Thanks to regenerative approaches and techniques, landscape restoration can deliver multiple benefits for nature, people and the climate. Landscape restoration can:
- Support the restoration of biodiversity, as it restores habitats of many animal species and provides diverse plant species for forage
- Help sequester carbon in plants, soils, and animals, which is crucial for combating climate change
- Reduce other forms of pollution, which provides clean air to people and animals as well as mitigating climate change
- Increase soil water and organic content, which continues to benefit agriculture
- Increase the availability and quality of water
- Make ecosystems more resilient, an important task in the face of a changing climate, as more severe and unpredictable weathers continue to shock communities and ecosystems around the world
- Support the development of sustainable livelihoods by providing means of income from nature-based enterprises that benefit nature rather than harm it
Protecting and restoring nature isn’t just for nature’s sake—it’s necessary for people, animals, and the planet we call home. Landscape restoration strategies are designed to meet both present and future needs, and it enables us to use land for multiple purposes over time. It doesn’t mean we can’t touch nature and use it for our benefit. It means that we can coexist with nature, fostering growth and biodiversity while also reaping its rewards.

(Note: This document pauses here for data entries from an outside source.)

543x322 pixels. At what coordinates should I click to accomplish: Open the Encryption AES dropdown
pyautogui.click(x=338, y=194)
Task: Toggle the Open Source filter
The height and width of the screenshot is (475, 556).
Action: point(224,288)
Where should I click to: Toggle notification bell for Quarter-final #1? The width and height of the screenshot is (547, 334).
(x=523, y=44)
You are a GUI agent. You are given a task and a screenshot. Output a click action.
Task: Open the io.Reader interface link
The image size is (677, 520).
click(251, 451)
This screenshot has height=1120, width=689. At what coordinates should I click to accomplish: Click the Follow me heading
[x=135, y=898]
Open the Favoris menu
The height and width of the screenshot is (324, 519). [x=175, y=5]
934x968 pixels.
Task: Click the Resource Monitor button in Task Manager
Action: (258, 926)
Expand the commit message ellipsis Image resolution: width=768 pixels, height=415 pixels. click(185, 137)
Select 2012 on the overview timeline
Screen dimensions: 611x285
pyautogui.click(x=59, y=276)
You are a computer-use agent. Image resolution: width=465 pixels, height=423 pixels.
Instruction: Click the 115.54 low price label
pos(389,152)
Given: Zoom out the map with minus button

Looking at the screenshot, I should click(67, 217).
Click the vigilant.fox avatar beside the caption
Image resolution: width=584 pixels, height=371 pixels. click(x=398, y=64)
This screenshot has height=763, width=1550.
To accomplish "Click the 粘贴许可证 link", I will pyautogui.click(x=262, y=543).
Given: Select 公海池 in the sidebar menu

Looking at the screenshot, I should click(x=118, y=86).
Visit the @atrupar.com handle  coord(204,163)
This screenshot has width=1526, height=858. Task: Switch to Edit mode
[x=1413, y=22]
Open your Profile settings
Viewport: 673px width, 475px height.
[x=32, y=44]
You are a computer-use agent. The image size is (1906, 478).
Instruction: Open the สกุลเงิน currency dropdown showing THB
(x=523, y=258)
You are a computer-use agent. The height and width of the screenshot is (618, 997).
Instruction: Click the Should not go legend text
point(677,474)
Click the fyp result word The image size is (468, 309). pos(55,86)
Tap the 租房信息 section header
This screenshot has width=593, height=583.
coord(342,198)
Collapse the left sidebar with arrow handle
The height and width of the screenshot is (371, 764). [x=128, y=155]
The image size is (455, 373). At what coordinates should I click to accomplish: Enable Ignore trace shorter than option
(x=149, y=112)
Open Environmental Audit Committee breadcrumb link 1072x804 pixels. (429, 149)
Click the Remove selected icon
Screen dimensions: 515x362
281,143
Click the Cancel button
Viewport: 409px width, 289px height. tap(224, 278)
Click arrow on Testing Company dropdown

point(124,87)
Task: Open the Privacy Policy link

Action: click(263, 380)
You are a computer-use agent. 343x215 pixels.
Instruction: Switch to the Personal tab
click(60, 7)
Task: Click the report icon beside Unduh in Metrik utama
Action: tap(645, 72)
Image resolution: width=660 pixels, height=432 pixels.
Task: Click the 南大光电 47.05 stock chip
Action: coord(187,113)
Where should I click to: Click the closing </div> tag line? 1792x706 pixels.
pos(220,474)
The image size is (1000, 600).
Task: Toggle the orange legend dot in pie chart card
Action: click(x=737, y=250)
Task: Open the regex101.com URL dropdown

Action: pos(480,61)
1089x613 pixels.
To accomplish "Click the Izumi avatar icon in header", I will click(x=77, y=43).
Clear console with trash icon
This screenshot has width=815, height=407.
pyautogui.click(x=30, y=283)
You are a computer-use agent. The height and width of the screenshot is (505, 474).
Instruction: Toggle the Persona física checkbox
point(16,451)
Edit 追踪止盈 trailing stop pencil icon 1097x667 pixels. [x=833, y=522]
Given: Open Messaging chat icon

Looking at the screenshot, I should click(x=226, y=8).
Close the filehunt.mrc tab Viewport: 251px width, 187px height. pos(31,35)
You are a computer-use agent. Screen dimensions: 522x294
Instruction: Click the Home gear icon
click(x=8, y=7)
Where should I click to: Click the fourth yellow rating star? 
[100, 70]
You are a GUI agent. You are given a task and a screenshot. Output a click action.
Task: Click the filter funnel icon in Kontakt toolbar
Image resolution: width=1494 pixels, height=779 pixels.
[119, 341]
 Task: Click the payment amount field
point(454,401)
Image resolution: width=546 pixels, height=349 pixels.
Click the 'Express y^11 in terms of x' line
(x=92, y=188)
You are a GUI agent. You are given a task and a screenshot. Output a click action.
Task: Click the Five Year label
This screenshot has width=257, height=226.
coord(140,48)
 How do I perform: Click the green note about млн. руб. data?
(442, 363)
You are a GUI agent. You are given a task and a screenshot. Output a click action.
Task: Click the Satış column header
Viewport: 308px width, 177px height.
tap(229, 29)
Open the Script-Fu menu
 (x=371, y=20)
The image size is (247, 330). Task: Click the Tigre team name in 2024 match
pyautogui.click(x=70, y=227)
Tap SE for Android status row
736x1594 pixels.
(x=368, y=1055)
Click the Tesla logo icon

Landscape restoration has its challenges, including participation by local communities, governance, funding, and sustainability. But by taking a tailored approach and engaging stakeholders in the process, landscape restoration can ultimately benefit everyone, because we all need ecosystem services.
Our work
IFAW supports landscape restoration as a nature-based climate solution and a means of protecting our planet’s precious biodiversity.
In Kenya, wild animals compete with humans and livestock for space and resources, often resulting in human-wildlife conflict. Funded by USAID and in collaboration with project partners Big Life Foundation and Tsavo Trust, IFAW is helping 55 local wildlife conservancies to engage in sustainable resource management and landscape restoration.
The Horn of Africa region is suffering from prolonged drought, which has reduced the resources available to people and animals. To combat droughts, IFAW has implemented a tree-based restoration project in Tsavo, Kenya, to rehabilitate water catchment areas, in conjunction with the Taita Taveta Wildlife Conservancies Association (TTWCA). The Chawia Farmers community-based organisation now manages fruit trees, runs an indigenous tree nursery, and practices beekeeping to help restore the landscape.
In Australia, landscapes are frequently ravaged by bushfires. IFAW works with local partners to restore habitats so they can once again be safe homes for wildlife. We help landholders identify the various animal species that live on their properties and co-implement solutions that enhance habitat suitability—for example, by installing nest boxes. Our Northern Rivers project in New South Wales involves restoring a wildlife and climate corridors by planting trees, which allows safe passage for koalas and other animals through the landscape and provides food sources to birds, squirrel gliders, possums, and bats.